▶ WHAT IS EXPECTED
Give the number of lines in the records below that include the word "Open", and add nothing to it.

= = = = = = =

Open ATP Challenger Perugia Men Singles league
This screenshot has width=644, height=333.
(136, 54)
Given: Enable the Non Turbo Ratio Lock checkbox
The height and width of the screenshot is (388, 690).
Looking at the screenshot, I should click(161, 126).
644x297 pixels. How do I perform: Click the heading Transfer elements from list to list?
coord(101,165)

= = = = = = =

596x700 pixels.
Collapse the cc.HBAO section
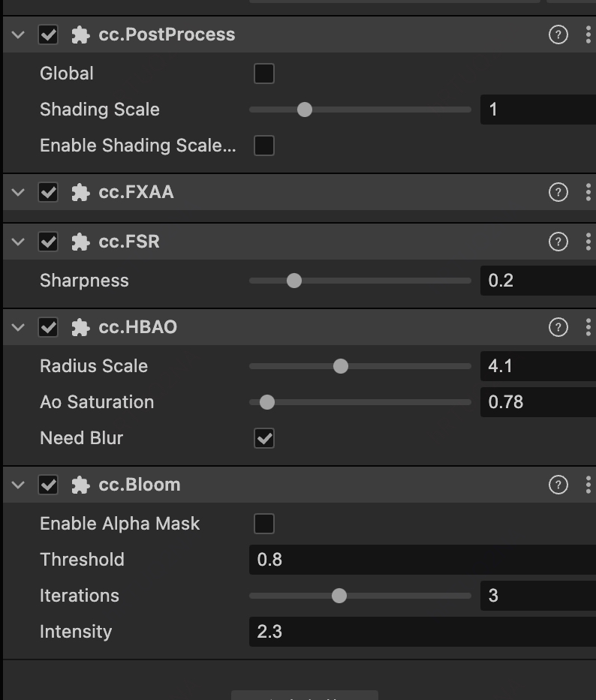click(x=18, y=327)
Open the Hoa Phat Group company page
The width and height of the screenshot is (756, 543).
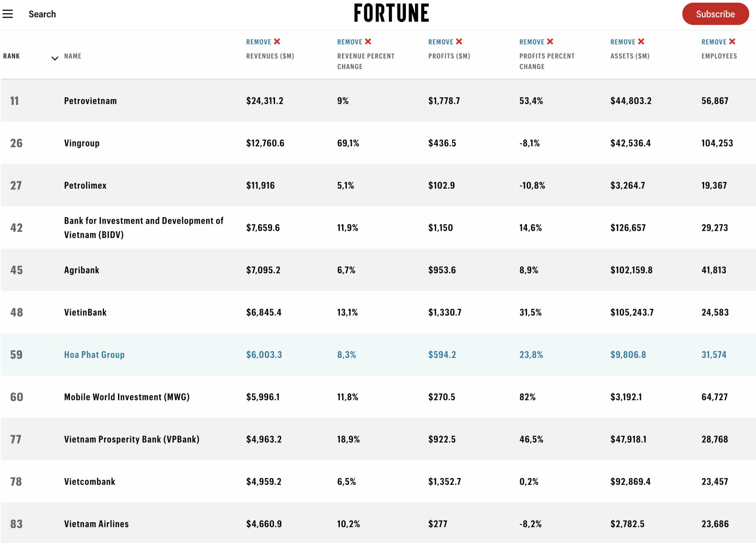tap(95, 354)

= = = = = = =

▶ SOLUTION TO THIS EXERCISE
2